Durante una temporada se fue a Estados Unidos, aquí pudo conectar con una realidad distinta a la que estaba acostumbrado, y consiguió externar su interés por la música. Expresarse y ser sensible no era mal visto, incluso llegó a tener una banda en ese país. Sin embargo, al regresar a México ese “gusto” que tenía lo veía más como un “hobby”, un “pasatiempo” que un estilo de vida. Creció con la mentalidad de ser proveedor, cumplir con sus obligaciones, convertirse en el modelo perfecto de lo que es ser un hombre de familia, aspirar a estándares seguros. Es así que estudió en el ITAM, y no cualquier carrera: Ingeniería en Negocios. Encontró una vacante en FEMSA, donde desarrolló proyectos de innovación y tecnológicos. Entrando a una etapa de vida más madura, donde más responsabilidades e independencia demandaban decisiones cruciales. Aún así existía una inquietud, una espina que le acompañaba, le acechaba: era su pasión. ¿Realmente estaba haciendo lo que le apasionaba?
El proyecto de Gonzalo Guerra inició de una forma muy “orgánica”. Remontando a esa etapa, él lo contextualiza así: “Yo me gradué del ITAM, estudié ingeniería de negocios, cuando fue la pandemia, yo me veía súper chiquito, tenía 21 años, me gradué con 21”. Menciona que su forma de ser era “muy nerd” y que en ese entonces tenía muchas ofertas laborales y le iba bien en la vida corporativa.
En la pandemia lo escuchó el presidente de Universal Music a través de una publicación que subió en sus redes. Alfredo Delgadillo le mandó un email y le dijo: “te quiero firmar”. Jacinto no sabía quién era él, ni cómo funcionaba la industria, solo hacía música porque le gustaba. Le dijo que estaba dispuesto, pero advirtió, “nomás quiero que sepas que yo no voy a renunciar”, aferrándose a su trabajo porque vivía en la Ciudad de México, tenía que pagar su renta, sus gastos y sus papás no le iban a dar “ni un centavo”. El presidente de la compañía lo entendió, y empezó a sacar música. En su momento solo escribía canciones, no era algo que estuviese fuera de su normalidad, componía y mandaba su música a un productor, aunque, en retrospectiva, comenta que le hubiera encantado producir su primer álbum: Duerme en paz. “Creo que eso es algo que eventualmente voy a hacer”, insinuó, siendo una posibilidad que intervenga las canciones de dicho álbum en un futuro.

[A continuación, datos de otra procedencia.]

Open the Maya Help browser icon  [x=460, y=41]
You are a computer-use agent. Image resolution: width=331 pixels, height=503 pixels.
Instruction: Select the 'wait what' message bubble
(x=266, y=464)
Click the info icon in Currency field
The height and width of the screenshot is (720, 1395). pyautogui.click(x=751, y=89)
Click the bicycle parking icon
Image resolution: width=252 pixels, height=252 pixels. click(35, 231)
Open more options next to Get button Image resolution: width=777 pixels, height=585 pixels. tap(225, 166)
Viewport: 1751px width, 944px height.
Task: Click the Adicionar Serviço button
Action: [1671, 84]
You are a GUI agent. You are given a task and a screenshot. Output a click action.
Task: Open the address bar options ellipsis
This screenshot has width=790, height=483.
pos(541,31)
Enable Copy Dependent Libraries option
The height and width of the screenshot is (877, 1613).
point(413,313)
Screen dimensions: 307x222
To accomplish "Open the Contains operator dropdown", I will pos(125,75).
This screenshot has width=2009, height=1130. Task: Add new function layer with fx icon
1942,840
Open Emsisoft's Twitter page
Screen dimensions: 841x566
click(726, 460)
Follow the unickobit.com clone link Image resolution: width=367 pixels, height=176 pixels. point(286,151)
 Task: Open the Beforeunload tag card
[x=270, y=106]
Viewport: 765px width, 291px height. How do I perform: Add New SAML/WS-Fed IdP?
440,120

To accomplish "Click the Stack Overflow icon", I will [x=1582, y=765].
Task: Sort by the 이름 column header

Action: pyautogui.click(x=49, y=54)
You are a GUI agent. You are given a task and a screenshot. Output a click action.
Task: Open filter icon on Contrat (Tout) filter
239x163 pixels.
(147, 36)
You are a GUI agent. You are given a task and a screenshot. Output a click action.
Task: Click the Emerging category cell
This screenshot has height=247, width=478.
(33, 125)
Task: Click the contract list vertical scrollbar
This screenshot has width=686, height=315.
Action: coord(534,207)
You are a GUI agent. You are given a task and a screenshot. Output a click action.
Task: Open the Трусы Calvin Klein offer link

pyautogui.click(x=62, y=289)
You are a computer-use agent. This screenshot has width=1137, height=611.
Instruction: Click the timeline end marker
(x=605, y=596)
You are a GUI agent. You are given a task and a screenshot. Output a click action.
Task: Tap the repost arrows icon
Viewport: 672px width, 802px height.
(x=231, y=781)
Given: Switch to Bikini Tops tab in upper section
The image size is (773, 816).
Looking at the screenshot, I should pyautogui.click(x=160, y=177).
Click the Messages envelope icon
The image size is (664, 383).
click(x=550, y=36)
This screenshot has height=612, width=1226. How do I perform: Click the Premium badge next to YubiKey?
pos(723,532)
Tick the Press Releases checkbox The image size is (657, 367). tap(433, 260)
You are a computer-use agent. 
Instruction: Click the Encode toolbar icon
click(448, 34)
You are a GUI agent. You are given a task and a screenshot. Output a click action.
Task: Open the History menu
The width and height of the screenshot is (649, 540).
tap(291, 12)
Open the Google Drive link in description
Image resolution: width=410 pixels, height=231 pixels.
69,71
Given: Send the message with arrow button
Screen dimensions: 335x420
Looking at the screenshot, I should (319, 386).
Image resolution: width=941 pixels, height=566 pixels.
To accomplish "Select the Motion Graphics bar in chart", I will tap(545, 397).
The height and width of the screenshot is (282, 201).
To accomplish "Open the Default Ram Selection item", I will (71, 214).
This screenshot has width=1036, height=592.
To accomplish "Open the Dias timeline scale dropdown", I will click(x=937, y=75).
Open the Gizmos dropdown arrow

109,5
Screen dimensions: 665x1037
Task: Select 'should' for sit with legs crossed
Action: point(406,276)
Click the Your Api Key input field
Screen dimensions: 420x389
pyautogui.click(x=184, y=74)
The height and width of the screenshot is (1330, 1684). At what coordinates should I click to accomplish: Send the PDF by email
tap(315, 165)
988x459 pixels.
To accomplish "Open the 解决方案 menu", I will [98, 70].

Conforme iba sacando música y se le producía, se le solicitó que invirtiera más tiempo en sus redes, que difundiera más su música, pero en ese momento su “enfoque” lo prioriza en otras obligaciones. Él ya anunciaba que no estaba seguro de dedicarse a la música, al menos “de tiempo completo”. Disfrutaba su presente, trabajaba, sacaba música y le empezó ir bien, aún cuando no la difundía. En una ocasión, un amigo le dijo: “Güey, eres un pendejo porque tu música es muy buena, no mames, hazle más promoción para dedicarte a esto”, pero en su momento no le interesaba convertirse en una figura pública y lo que implicaba: ser el “centro de atención”. Le causaba inquietud imaginarselo. Aún así cedió a la presión y empezó a subir contenido en redes.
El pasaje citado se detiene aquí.